--- What you will do ---
1. In the passage on BARDA's radiation-sickness funding, what contract did RxBio Inc. receive?
2. Summarize the passage on BARDA's radiation-sickness funding in two sentences.

--- Selected passage ---

Biomedical Advanced Research and Development Authority, or BARDA, a division of the Department of Health and Human Services, announced the roughly $60 million in funding in a series of releases Wednesday and Thursday.

About $56.3 million will go toward five contracts for a variety of drug companies and scientists working on countermeasures for acute radiation syndrome, or radiation sickness. When exposed to high doses of ionizing radiation -- such as from a nuclear bomb blast -- fast-reproducing cells in the gut, bone marrow, and lungs can be destroyed, which can in turn lead to internal bleeding, a depressed immune system and death over the following days or even weeks.

Winners of contracts include Neumedicines Inc., which got a $17 million award to study recombinant human interleukin-12 (rhuIL-12). Also called HemaMax, a 2008 BARDA-funded study showed it might be able to protect bone marrow from radiation.

Johnson City, Tenn.-based RxBio Inc. nabbed a two-year, $15 million contract to study Rx100, a small molecule-drug which might be able to prevent cells in the gut from dying if administered up to three days after radiation exposure. As with many of these radioprotectants under investigation, the company also said the proprietary substance -- which it says can be stored at room temperature and has a long shelf-life -- could help reduce GI chemotherapy side effects.

--- Stored data ---
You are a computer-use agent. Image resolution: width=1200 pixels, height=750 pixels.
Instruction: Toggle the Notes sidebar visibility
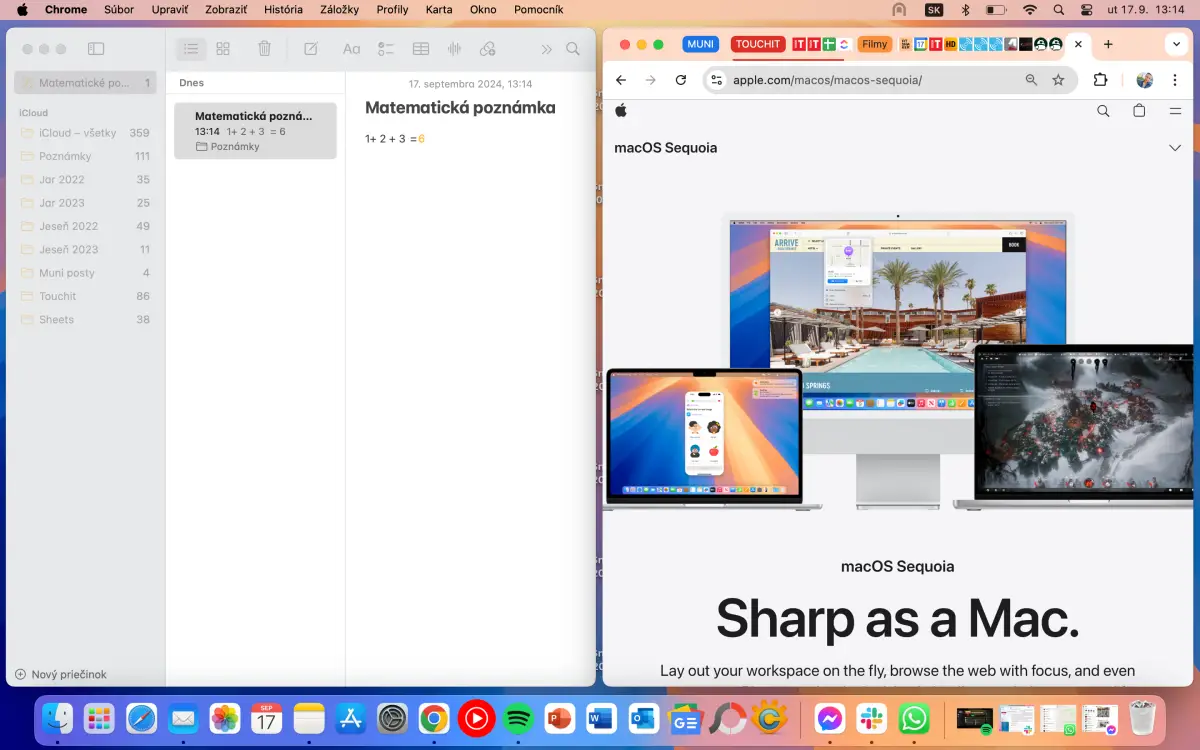pos(96,49)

--- Answers for each item ---
1. A two-year, $15 million contract to study Rx100.

2. BARDA, a division of the Department of Health and Human Services, announced roughly $60 million in funding, about $56.3 million of it for five contracts on countermeasures for acute radiation syndrome, in which high doses of ionizing radiation destroy fast-reproducing cells and can lead to internal bleeding, a depressed immune system and death. The winners include Neumedicines Inc., with a $17 million award to study rhuIL-12 (HemaMax), and RxBio Inc., with a two-year, $15 million contract to study Rx100, which might prevent gut cells from dying if given up to three days after exposure.